On the flip side, several top-ten contenders saw their podium dreams die on the Madeleine. The "attrition war" that experts predicted was real. When you have three HC climbs in a single day, there is nowhere to hide. If your legs aren't 100%, you don't just lose ten seconds—you lose ten minutes.
How to Ride the Col de la Loze Yourself
If you're crazy enough to want to try this route, don't expect it to feel like the TV version.
First off, the road from Courchevel to the summit of the Col de la Loze is a "piste cyclable"—a dedicated bike path. That sounds nice and friendly, right? Wrong. Because it’s a bike path, the engineers didn't have to follow the rules for car roads. They just paved over the steepest parts of the mountain. Some of those ramps hit 11% or 12%, and at 2,200 meters, that feels like 20%.
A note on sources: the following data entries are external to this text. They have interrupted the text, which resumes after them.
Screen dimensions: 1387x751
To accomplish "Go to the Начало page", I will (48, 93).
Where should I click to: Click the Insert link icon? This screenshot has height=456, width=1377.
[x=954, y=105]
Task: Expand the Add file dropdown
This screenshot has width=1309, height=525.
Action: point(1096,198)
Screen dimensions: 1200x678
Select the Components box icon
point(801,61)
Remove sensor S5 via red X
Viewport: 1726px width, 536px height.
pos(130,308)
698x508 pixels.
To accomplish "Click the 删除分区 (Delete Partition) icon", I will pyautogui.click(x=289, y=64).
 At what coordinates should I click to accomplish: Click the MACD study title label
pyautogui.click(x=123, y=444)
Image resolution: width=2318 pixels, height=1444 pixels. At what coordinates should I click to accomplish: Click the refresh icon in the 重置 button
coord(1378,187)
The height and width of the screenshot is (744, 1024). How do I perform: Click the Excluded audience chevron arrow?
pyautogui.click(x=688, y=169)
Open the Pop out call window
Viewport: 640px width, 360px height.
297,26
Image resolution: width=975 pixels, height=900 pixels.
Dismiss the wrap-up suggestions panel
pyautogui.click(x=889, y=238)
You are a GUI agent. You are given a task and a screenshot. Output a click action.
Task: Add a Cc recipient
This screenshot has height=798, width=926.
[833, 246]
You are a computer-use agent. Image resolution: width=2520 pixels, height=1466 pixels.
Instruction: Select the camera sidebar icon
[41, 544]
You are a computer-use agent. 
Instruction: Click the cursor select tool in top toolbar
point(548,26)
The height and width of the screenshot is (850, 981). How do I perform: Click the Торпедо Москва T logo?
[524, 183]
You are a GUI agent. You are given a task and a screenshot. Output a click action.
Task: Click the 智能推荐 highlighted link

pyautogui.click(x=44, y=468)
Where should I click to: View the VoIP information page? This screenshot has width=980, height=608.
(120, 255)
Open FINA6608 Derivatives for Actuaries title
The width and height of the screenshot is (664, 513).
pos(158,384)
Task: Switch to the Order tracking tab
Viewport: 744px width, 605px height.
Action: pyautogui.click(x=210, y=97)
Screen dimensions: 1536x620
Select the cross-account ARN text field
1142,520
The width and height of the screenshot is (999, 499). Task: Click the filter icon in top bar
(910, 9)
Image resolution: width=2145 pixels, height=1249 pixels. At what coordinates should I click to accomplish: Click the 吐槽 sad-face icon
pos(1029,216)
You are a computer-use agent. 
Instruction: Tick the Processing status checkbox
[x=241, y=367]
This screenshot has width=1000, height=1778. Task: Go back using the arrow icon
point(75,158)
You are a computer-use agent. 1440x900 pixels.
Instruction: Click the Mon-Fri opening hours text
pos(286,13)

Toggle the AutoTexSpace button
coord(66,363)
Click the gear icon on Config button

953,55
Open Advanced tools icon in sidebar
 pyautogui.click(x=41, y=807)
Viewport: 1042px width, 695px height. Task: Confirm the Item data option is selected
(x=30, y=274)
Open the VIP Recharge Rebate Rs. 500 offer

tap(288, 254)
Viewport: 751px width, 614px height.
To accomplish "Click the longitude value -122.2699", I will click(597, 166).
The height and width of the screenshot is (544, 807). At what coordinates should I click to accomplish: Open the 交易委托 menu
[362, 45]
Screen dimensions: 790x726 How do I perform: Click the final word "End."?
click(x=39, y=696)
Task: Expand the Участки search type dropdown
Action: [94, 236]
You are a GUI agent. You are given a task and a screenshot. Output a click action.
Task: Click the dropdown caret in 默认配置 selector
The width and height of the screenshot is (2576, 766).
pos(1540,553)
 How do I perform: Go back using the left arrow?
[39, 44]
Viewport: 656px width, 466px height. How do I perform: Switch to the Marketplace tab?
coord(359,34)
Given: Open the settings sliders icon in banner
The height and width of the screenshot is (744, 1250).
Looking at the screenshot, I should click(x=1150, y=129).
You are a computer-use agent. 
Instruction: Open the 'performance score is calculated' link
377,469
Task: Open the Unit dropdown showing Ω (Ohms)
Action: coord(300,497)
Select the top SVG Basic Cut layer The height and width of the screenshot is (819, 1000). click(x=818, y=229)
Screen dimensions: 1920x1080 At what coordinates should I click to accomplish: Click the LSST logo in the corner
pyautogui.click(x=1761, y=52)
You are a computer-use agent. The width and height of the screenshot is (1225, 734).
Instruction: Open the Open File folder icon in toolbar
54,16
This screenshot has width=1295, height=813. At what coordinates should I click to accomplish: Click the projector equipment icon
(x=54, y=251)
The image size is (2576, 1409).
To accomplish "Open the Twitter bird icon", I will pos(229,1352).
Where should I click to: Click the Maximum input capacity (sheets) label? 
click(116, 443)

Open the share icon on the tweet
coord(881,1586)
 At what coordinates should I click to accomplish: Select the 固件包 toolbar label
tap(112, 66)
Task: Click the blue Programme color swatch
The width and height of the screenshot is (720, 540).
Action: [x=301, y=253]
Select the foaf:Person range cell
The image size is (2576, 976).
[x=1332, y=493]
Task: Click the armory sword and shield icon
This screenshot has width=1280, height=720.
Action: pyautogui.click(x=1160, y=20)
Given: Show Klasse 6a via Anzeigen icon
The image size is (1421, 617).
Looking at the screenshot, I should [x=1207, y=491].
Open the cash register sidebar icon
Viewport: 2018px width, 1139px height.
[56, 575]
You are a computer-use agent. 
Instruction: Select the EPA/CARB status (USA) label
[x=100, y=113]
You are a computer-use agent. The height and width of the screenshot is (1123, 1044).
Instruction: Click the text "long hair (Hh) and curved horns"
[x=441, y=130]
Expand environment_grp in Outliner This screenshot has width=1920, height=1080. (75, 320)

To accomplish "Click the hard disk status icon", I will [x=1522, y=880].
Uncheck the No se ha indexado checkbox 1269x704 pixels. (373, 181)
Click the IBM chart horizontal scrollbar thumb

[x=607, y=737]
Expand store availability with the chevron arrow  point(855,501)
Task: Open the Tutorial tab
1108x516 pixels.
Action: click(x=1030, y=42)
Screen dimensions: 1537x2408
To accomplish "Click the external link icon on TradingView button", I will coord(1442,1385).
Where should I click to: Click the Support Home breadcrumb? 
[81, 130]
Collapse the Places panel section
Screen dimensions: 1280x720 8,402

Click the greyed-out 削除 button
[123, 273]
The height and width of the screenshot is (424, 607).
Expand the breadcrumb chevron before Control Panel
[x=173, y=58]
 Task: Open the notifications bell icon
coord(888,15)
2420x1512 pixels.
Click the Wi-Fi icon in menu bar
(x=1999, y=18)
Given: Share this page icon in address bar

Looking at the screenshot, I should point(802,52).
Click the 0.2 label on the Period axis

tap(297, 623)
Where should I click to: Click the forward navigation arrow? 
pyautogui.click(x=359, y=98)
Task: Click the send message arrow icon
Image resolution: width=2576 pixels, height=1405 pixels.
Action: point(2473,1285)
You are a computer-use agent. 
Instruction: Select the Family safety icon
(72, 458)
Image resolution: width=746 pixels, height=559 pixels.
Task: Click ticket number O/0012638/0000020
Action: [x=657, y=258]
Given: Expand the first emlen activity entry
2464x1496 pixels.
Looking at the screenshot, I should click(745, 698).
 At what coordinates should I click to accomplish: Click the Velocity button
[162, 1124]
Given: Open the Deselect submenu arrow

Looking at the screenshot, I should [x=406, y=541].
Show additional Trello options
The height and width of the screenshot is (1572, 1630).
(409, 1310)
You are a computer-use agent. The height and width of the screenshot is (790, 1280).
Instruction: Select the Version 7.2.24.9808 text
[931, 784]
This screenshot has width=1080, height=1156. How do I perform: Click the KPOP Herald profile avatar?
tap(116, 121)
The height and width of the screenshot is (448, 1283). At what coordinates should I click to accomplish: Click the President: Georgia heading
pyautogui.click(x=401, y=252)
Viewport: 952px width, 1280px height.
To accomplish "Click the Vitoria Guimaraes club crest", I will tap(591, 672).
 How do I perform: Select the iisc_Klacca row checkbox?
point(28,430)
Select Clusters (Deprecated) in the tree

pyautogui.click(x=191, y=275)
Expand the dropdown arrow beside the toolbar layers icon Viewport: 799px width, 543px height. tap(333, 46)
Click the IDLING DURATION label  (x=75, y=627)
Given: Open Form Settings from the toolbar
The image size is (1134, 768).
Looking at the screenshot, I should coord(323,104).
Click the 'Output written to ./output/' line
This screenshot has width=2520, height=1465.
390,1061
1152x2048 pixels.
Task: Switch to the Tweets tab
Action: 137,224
If you're planning a trip to the 3 Vallées to tackle this, here's the reality check:
- Gear Down: Don't even think about showing up with a standard crankset. You want a 34x34 ratio or better.
- Timing: The weather at 2,300 meters is unpredictable. Even in July, you can get a freezing thunderstorm in the afternoon.
- Pacing: If you go hard on the Glandon and Madeleine, you will "park" it (stop moving) on the Loze.
The stage 18 Tour de France 2025 will be remembered as the day the script broke. It wasn't about the expected duel; it was about the grit of a solo attacker and a mountain that remains the final boss of French cycling.
To understand how this impacted the final result in Paris, you should look back at the time gaps created on the Madeleine climb. Those gaps forced several teams to change their strategy for the final stages. If you're analyzing the race, focus on the "wattage per kilogram" sustained by the leaders on the second climb of the day—that’s where the damage was actually done, even if the cameras were focused on the finish line. Don't just watch the highlights; look at the finishing times of the middle-of-the-pack riders to see the true scale of the carnage.